Left: Ringo Chiu / Shutterstock.com | Right: 11Alive / YouTube

Deion Sanders revealed he’d had his bladder removed in May after a bladder cancer diagnosis. Sanders, who is currently the head football coach at University of Colorado Boulder, gave the news at a press conference Monday. Sanders’ doctor, Dr. Janet Kukreja, spoke at the press conference as well to share what the process had been like. According to Kukreja, not only had she removed a tumor from the bladder, but had also removed the bladder itself. Part of Sanders’ small intestine was then used to create a new bladder for Sanders. Prior to the surgery, there had been rumors that Sanders intended to resign due to health reasons. Kukreja described the cancer as “high grade” but that the operation, had “cured” Sanders. “I am pleased to report that the results from the surgery are that he is cured from the cancer,” she said.

The new bladder, called a “neobladder” will create some big lifestyle changes for Sanders, who has to spend hours on the sidelines coaching his team. Sanders has to learn a whole new way of urinating and his neobladder has less capacity than his original bladder. “You have to push through your stomach and force the pee out. Like you can’t just pee, and when you feel like you gotta go pee, you need to pee or you gonna start leaking,” he told Michael Irvin on his podcast. To ensure he can make it through long games, Sanders will have to rely on protective underwear. “I depend on Depends. … I’m making a joke out of it, but it is real,” Sanders said.

Sanders had been facing a series of health issues since 2021. He told Irvin he tried to keep his health battle quiet. “I think you were the first one [to visit] because I didn’t want to be seen… you know, I’m only 12 pounds down now. But I was 20-25 pounds down. I didn’t want to be seen like that even though it was you I just didn’t want that. I wasn’t allowing anybody except for my kids,” he said. He recalled the difficulty of having to make his will and facing the possibility that he wouldn’t be around.

One thing Sanders’ health battle hasn’t changed, however, is his faith in God. “I never questioned and ask God,” he told Irvin. “‘Why me?’ I can’t. Why me am I living like this? Why me am I the coach of the Colorado Buffaloes? Why me am I on this wonderful university? Why me do I have these wonderful kids with my last name? Like, why me that God has blessed me so much.
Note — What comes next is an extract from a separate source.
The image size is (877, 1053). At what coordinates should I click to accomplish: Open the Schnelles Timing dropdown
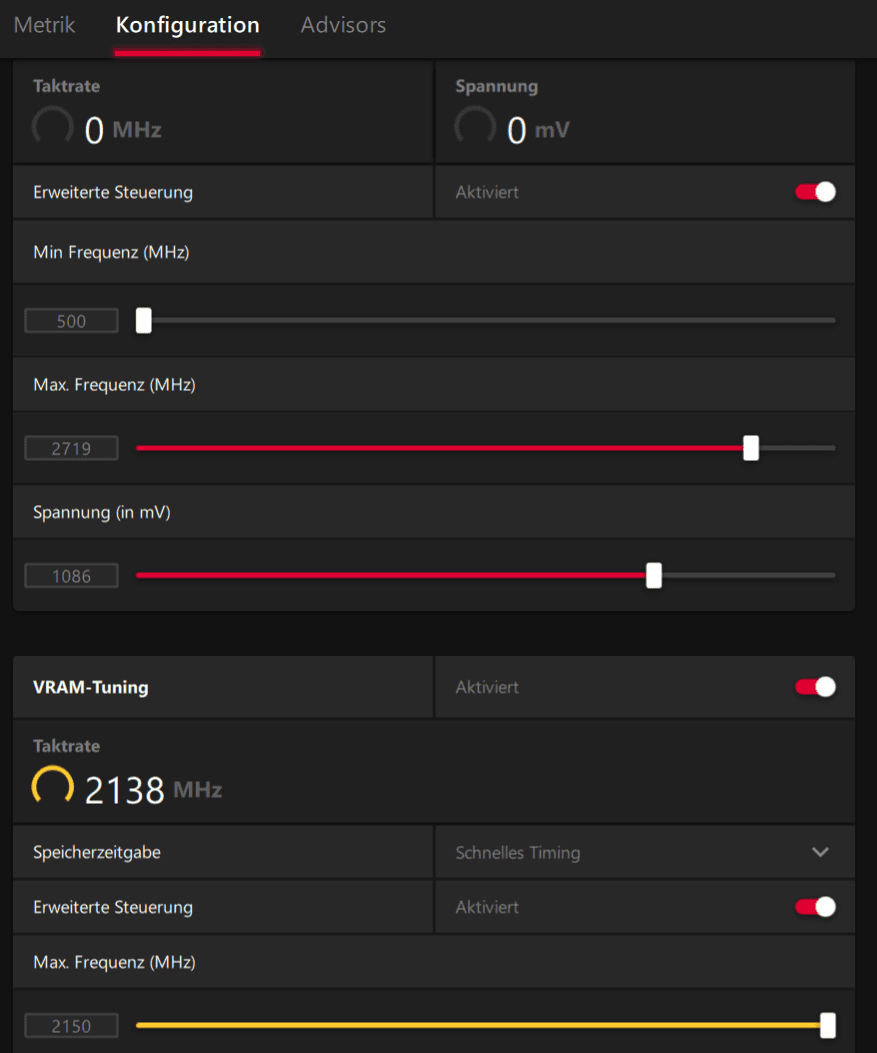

Like, I would have to ask God, ‘Why me all that, too?’ So, I never asked God, ‘Why me?’” he concluded. He said he leaned more heavily on God, asking Him to show him what he was supposed to learn from the circumstances. “We got this, Lord. I know I ain’t going nowhere,” he said. Sanders will continue to coach, with Sanders hoping to improve on last season’s 9-4 record. “I always knew I was going to coach again,” he said. “I never didn’t realize I was going to coach again. I was always going to coach. It was never in my spirit, in my heart, that God wouldn’t allow me to coach again.”